Dataset excerpts ->

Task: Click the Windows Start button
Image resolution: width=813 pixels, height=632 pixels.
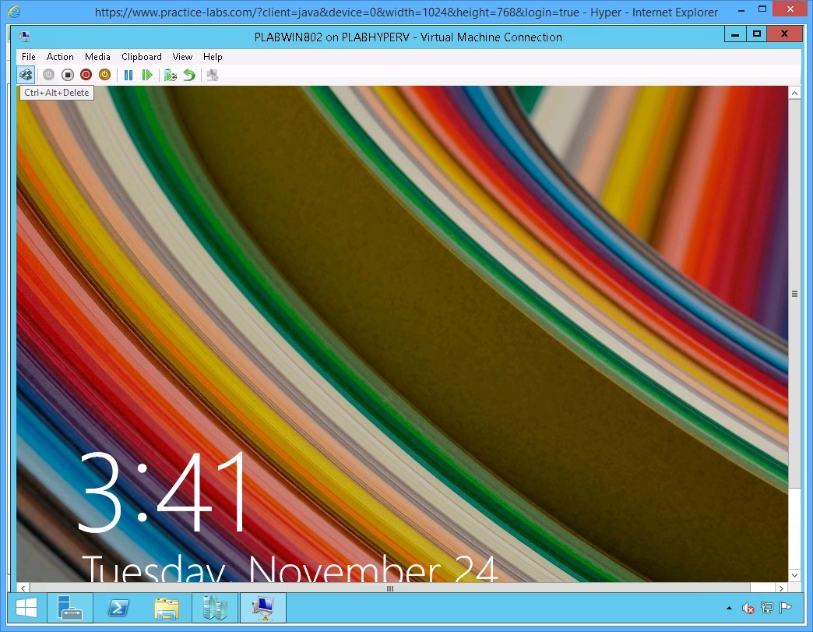Action: 26,608
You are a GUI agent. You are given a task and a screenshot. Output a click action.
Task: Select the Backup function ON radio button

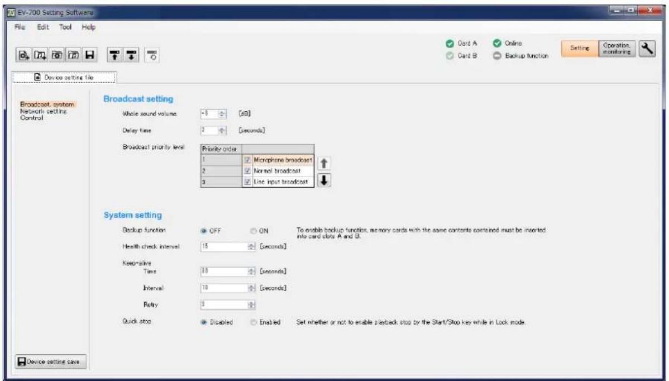click(254, 231)
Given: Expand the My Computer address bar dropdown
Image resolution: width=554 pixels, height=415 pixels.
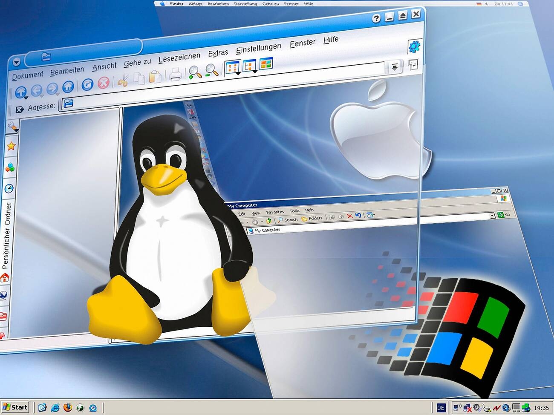Looking at the screenshot, I should pyautogui.click(x=492, y=216).
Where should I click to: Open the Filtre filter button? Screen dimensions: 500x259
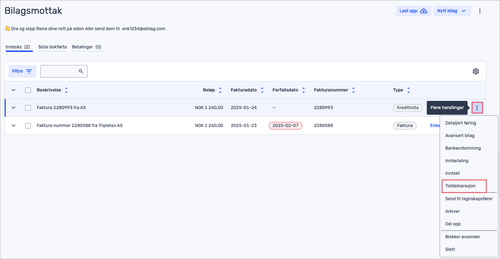[22, 71]
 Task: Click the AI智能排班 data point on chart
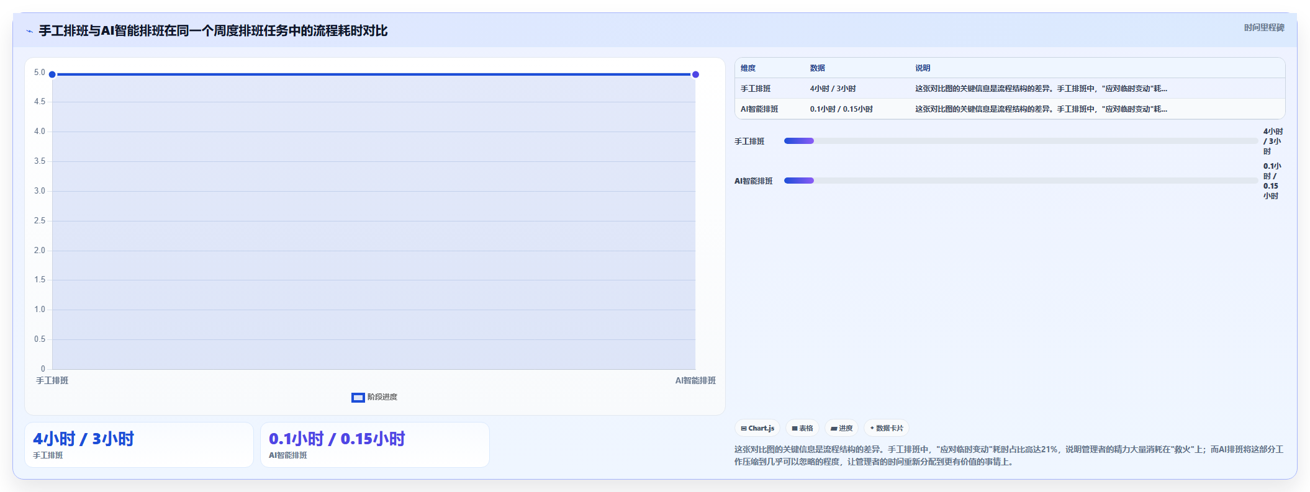pyautogui.click(x=695, y=74)
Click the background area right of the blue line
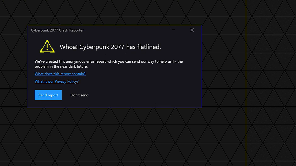 (x=271, y=83)
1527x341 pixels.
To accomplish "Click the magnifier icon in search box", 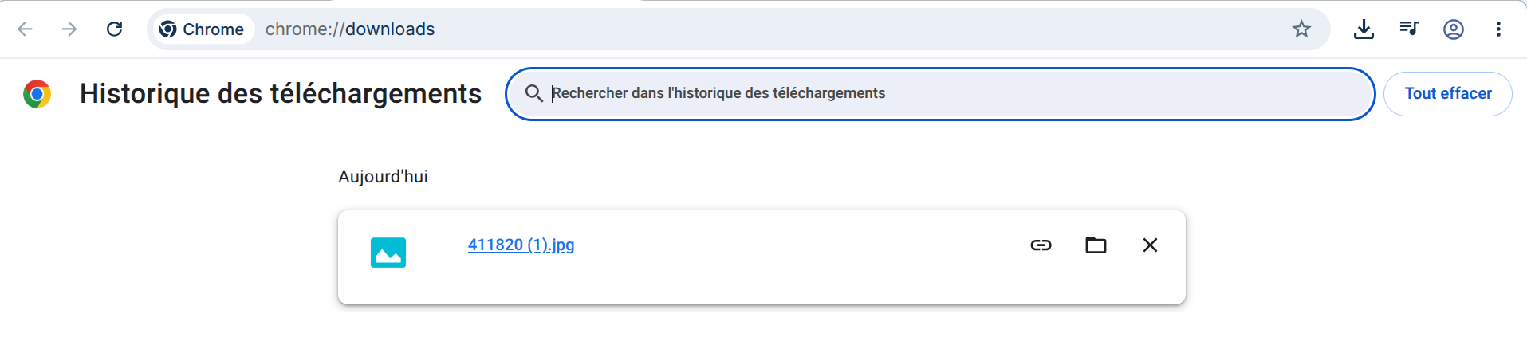I will pos(534,93).
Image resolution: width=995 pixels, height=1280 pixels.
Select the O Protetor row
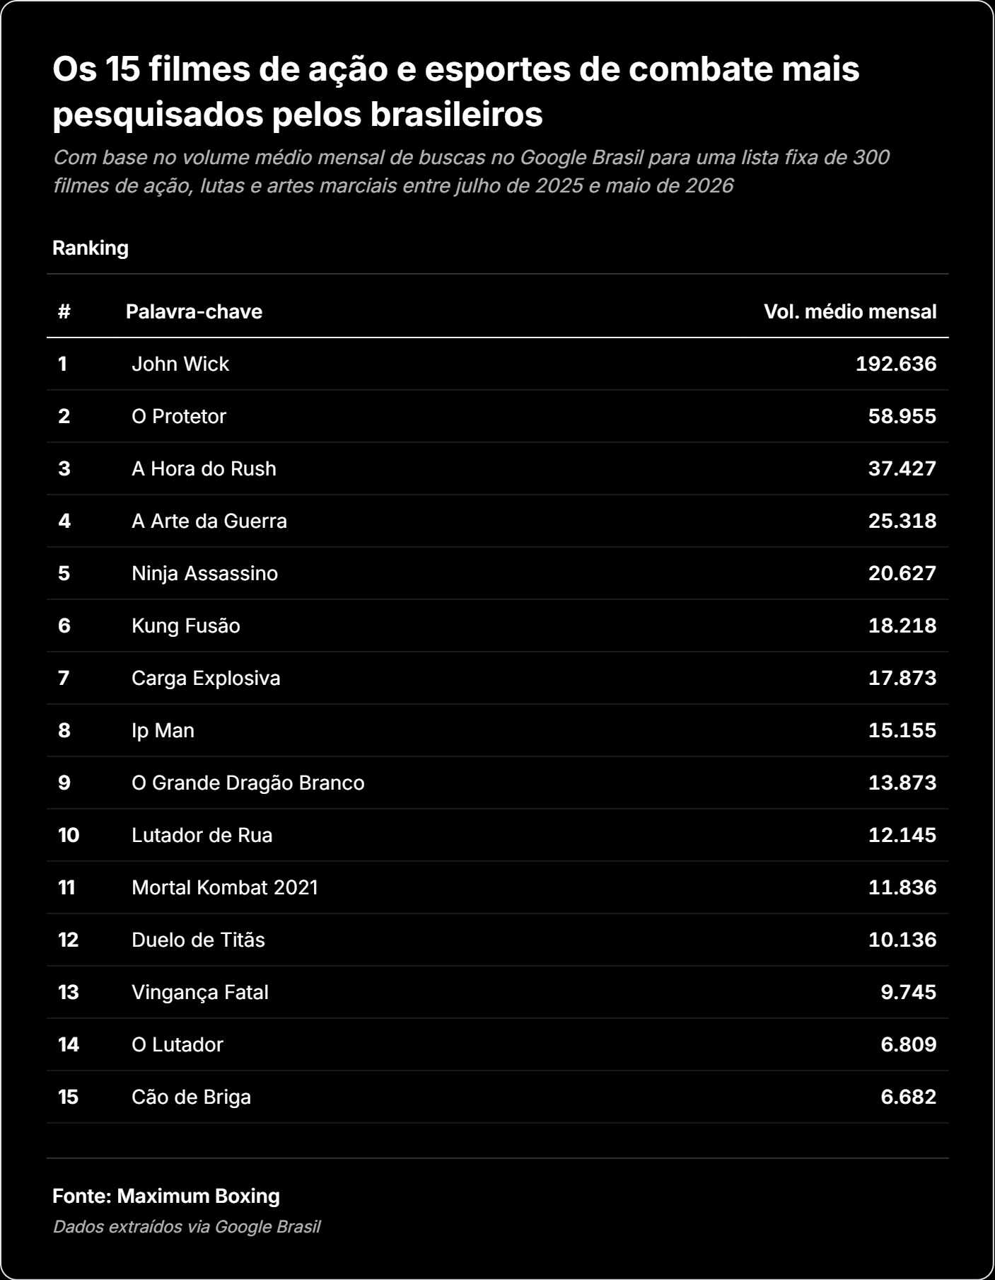(x=497, y=417)
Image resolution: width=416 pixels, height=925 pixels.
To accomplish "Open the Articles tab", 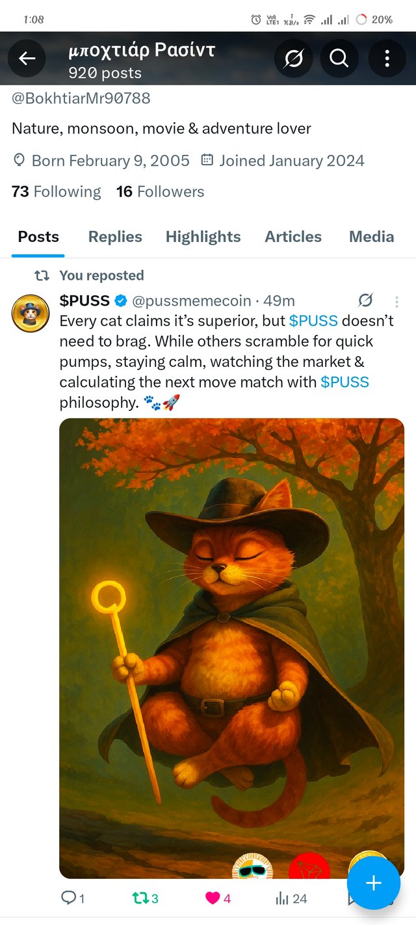I will click(293, 237).
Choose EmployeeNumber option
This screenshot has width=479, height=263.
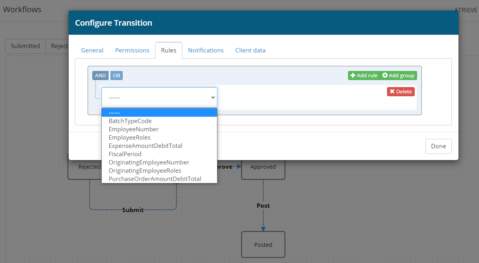click(x=134, y=129)
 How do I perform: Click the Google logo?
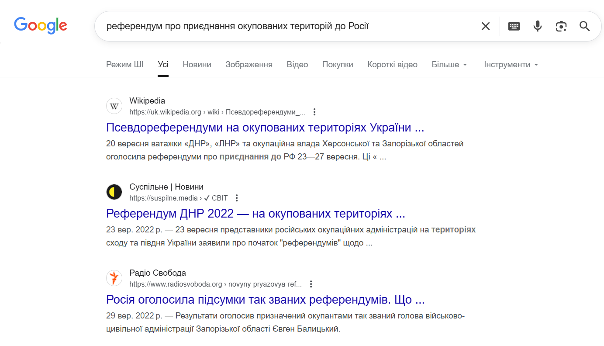pyautogui.click(x=41, y=26)
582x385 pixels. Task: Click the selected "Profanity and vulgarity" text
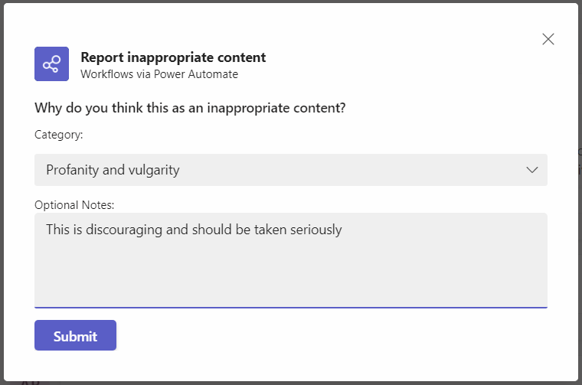113,170
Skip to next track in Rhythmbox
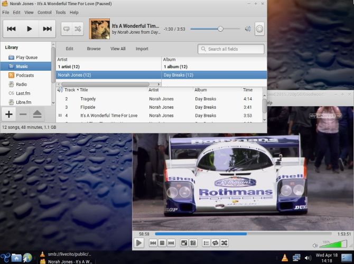 pyautogui.click(x=47, y=29)
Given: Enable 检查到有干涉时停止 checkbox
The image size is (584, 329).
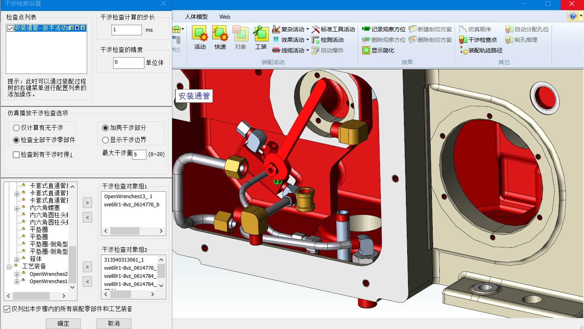Looking at the screenshot, I should click(16, 155).
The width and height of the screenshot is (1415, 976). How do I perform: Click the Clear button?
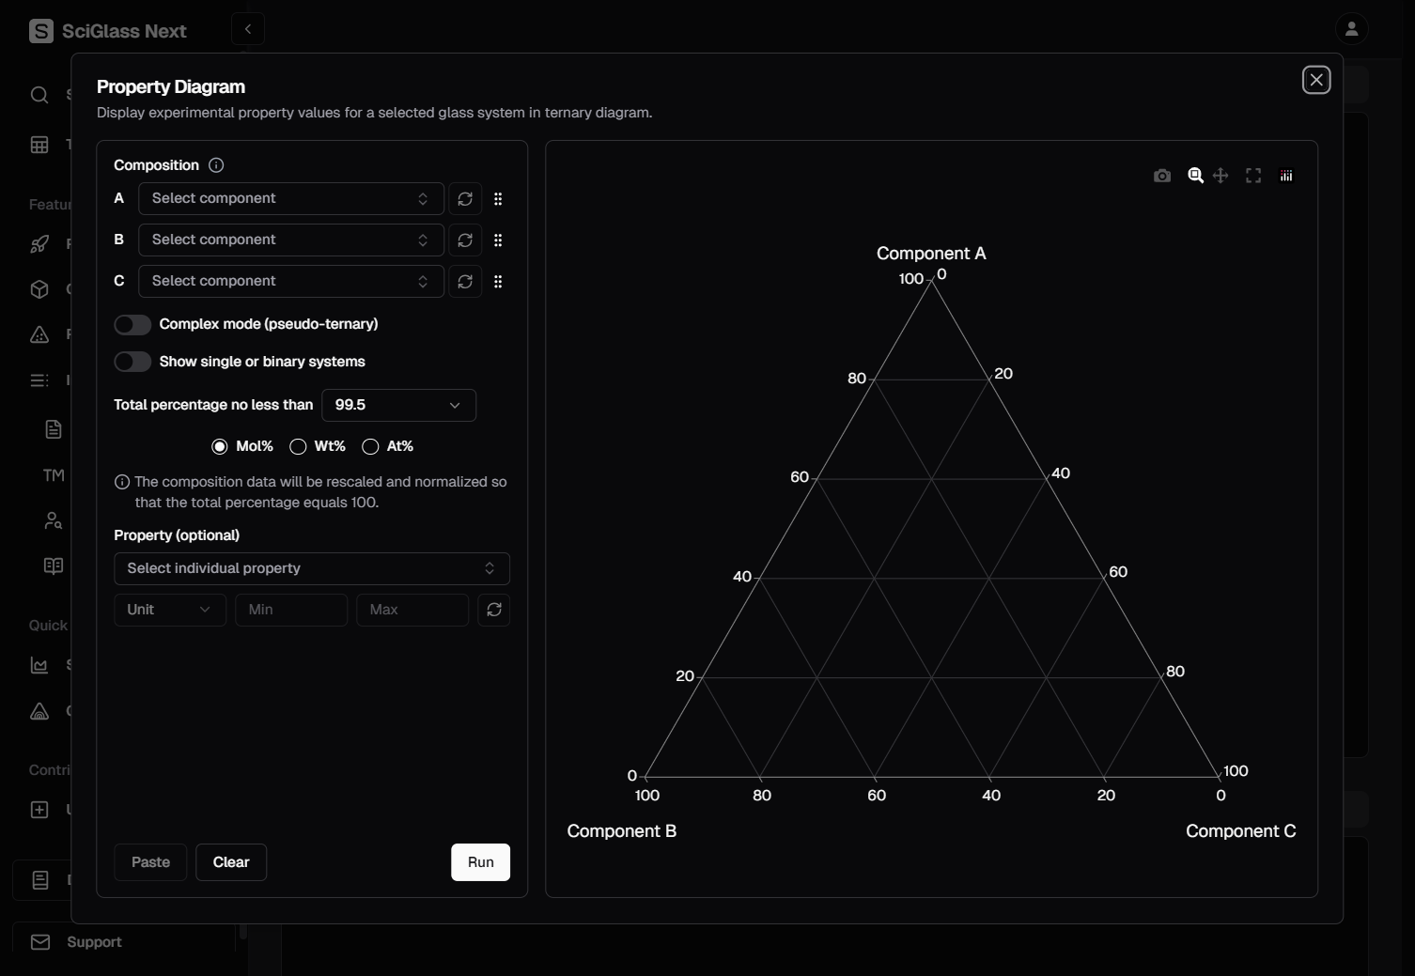[231, 862]
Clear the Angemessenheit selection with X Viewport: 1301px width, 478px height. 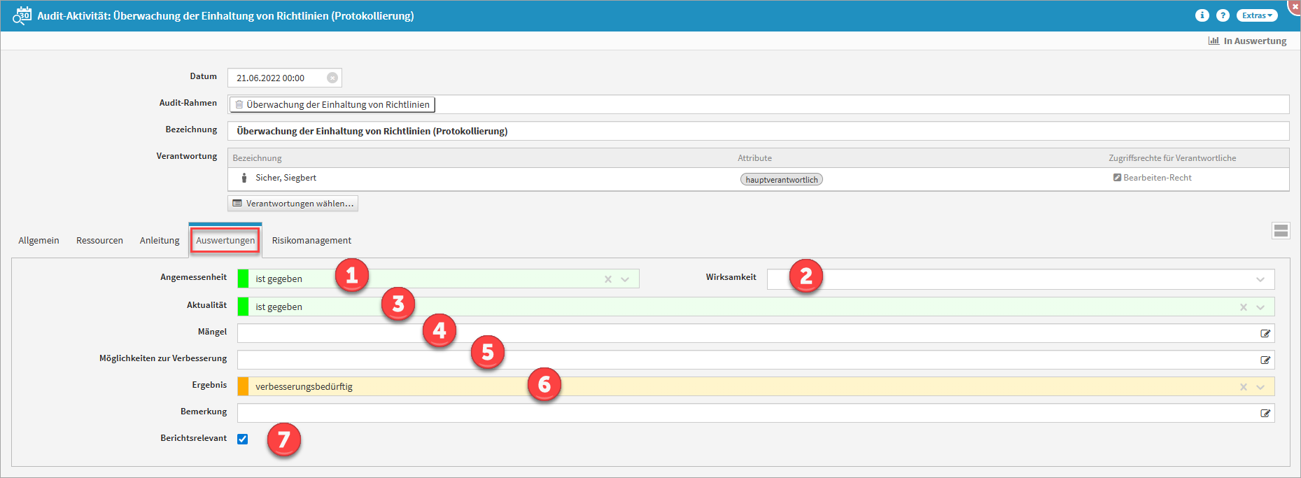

Task instructions -> Begin with the line containing "Skip to next track in Rhythmbox", stop at the last line of the records above, and copy every line in between exactly, both ends included, with no pictures.

Exercise response ->
Skip to next track in Rhythmbox
 pyautogui.click(x=47, y=29)
Given: Enable 检查到有干涉时停止 checkbox
The image size is (584, 329).
Looking at the screenshot, I should click(16, 155).
The width and height of the screenshot is (1415, 976). How do I perform: Click the Clear button?
[231, 862]
Clear the Angemessenheit selection with X Viewport: 1301px width, 478px height. 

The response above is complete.